___ MATERIALS PROVIDED

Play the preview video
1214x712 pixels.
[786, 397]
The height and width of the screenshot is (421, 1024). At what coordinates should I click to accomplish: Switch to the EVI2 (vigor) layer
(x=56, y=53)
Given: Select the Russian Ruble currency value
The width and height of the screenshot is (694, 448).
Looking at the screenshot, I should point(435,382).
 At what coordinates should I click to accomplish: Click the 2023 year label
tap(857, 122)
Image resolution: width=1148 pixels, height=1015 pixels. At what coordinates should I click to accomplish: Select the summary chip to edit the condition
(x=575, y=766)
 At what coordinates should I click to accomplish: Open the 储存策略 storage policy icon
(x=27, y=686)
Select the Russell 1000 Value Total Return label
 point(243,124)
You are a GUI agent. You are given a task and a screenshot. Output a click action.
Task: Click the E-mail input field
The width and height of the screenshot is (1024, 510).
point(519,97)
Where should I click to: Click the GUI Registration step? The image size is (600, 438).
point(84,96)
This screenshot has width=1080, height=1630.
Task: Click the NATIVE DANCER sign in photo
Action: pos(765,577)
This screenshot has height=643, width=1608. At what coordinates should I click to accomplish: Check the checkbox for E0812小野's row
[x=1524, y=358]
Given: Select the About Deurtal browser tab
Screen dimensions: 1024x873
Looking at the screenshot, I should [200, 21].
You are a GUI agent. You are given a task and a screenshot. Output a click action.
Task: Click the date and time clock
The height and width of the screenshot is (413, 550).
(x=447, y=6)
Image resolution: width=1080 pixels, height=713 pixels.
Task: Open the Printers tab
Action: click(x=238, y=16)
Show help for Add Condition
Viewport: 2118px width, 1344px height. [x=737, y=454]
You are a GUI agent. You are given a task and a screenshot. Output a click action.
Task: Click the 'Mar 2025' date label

______

### WORK REQUEST
In the entries above, find each line with "date" and copy it.

### OUTPUT OF THE EXERCISE
Task: Click the date and time clock
Task: Click the 'Mar 2025' date label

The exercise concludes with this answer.